Similar objections, and some new ones, were leveled Wednesday.
Harte, who conducts research into the ecological impacts of climate change, objected primarily to the first half of the essay, "Environmentalism as a Special Interest." That section, in Harte's assessment, was "deficient in its logic" and "laden with what I would call postmodern gibberish" and "overly broad generalizations" about environmentalists. The authors, he added, provided "no analysis" of why Europe is moving aggressively to address global warming, while the United States is dragging its heels.
Norgaard took a dimmer view. "I didn't like Part 1 or Part 2," he said, adding that he found the entire critique "quite shallow." Norgaard, an "ecological economist," faulted the paper's authors for, among other things, bemoaning the movement's alleged failure to frame the issue in moral terms while relying heavily on polling data and focus groups in support of their arguments.
Gelobter was a bit more charitable, observing that "as a movement-building piece," at least, "the report has a lot going for it." Nonetheless, he was sharply critical of the authors' "denial" of activists who have gone before, and their refusal to build on earlier movement successes. "They are obsessed in their piece with ancestors," he said, "the better to kill them, I think."
Gelobter also took issue with the authors' methodology, which focused on interviews with some two dozen environmentalists from large, mainstream organizations. But those leaders, he said, do not reflect the full spectrum of environmental activists.
A politics smaller than the cause?
When the authors disparaged the environmental-justice movement - which tends to be more grassroots-based and racially diverse than most mainstream groups, and seeks to build coalitions around issues of health, racism, and poverty - Gelobter went on the attack.
"Wow, something I can really disagree with. Jeez Louise: Is Bjorn Lonborg in the house?" he asked, referring to the contrarian author of The Skeptical Environmentalist. "Dick Cheney, maybe?" The dismissal of efforts to broaden the movement's base, he said, "makes suspect the entire agenda of your piece."
Nordhaus, however, insisted on the need to "challenge the category of environmentalism," asserting that "by hewing to that category so slavishly, by failing to challenge it, [the movement] constructed a politics that was in fact smaller than environmentalism, rather than larger."
Shellenberger, picking up the theme, condemned "what we call complaint-based activism," calling instead for "a movement that's driven by vision and values." He noted that Carly Fiorina, the just-deposed CEO of Hewlett-Packard, had been fired "after six years of a pretty mixed record," whereas "none of the environmental leaders have been fired after 20 or 30 years of a terrible record. So what the hell?"
Dubbing environmentalism "a movement in complete disarray," Shellenberger declared, "The moral and intellectual framework of environmentalism is dying, and it needs to die so that something more powerful and expansive can be born that carries the values that animate our lives and our policies forward."
Nordhaus echoed his partner's call for a movement that is "transformational," and added, "If we had to be divisive to say that, so be it." They wrote the piece, he acknowledged, "with the intention of being provocative, perhaps even divisive."
And though one observer likened the often-fractious debate to "the Monty Python episode about whether the parrot is dead or not," they seemed to have succeeded wildly on both counts.

Exercise brief =>
Retype the passage on the environmentalism debate from "And though one" up to and including "on both counts.".

Records drawn from a dataset =>

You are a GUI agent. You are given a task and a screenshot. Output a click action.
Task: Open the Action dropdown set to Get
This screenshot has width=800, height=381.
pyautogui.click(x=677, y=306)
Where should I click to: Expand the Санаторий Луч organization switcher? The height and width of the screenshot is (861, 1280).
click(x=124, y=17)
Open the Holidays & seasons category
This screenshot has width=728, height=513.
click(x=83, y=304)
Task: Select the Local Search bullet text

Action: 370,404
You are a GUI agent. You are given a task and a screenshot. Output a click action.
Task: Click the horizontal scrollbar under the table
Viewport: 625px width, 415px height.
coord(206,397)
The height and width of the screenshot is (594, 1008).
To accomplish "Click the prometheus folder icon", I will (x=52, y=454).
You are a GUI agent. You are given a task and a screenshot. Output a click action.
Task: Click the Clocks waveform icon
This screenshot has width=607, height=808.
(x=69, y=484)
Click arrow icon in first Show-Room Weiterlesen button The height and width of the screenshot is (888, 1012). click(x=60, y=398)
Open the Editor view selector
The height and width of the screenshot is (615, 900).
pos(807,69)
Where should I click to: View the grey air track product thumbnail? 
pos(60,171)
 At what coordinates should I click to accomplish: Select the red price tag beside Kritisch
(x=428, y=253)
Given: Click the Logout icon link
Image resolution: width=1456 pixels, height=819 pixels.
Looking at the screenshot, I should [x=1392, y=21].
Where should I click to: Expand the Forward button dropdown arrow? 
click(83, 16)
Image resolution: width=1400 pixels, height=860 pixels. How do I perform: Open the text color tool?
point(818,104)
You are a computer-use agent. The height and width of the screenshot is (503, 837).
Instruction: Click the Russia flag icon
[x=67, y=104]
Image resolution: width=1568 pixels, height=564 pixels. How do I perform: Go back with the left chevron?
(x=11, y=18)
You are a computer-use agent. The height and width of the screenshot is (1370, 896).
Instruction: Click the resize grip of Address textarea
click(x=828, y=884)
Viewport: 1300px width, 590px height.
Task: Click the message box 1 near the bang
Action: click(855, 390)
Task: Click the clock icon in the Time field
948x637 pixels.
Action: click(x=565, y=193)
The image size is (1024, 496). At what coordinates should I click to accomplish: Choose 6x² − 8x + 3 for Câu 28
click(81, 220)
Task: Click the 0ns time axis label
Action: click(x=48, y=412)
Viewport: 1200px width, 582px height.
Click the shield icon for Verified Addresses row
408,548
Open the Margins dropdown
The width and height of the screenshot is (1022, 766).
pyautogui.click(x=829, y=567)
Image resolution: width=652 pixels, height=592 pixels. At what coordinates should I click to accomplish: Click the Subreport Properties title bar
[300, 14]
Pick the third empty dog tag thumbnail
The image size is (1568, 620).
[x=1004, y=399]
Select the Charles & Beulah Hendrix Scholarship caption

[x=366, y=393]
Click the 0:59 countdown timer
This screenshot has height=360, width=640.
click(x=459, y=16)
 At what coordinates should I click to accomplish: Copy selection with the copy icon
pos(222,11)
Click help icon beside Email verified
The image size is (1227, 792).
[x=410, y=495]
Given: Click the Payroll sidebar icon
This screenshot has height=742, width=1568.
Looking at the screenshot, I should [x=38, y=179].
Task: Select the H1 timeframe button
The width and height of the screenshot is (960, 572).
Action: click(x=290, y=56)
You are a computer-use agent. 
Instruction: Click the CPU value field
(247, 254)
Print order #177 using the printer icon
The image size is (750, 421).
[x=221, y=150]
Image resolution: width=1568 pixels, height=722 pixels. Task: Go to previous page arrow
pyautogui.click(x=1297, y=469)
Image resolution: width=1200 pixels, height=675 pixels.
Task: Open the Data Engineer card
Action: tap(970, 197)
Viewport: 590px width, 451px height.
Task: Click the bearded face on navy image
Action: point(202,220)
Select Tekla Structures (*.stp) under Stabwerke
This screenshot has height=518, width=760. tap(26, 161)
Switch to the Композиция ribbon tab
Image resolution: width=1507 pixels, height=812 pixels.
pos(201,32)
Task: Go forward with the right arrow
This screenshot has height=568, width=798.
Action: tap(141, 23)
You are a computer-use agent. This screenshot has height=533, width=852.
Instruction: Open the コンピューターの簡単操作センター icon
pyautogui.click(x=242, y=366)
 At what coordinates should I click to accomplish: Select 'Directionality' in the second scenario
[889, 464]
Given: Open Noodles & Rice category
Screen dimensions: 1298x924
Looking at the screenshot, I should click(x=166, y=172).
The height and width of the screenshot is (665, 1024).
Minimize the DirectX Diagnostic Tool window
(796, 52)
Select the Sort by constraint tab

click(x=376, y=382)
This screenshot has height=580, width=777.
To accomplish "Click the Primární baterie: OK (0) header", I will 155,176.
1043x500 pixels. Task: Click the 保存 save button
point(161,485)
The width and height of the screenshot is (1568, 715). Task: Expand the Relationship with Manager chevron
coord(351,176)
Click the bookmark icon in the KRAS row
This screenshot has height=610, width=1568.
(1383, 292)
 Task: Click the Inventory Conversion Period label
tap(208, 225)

Response to this exercise =>
And though one observer likened the often-fractious debate to "the Monty Python episode about whether the parrot is dead or not," they seemed to have succeeded wildly on both counts.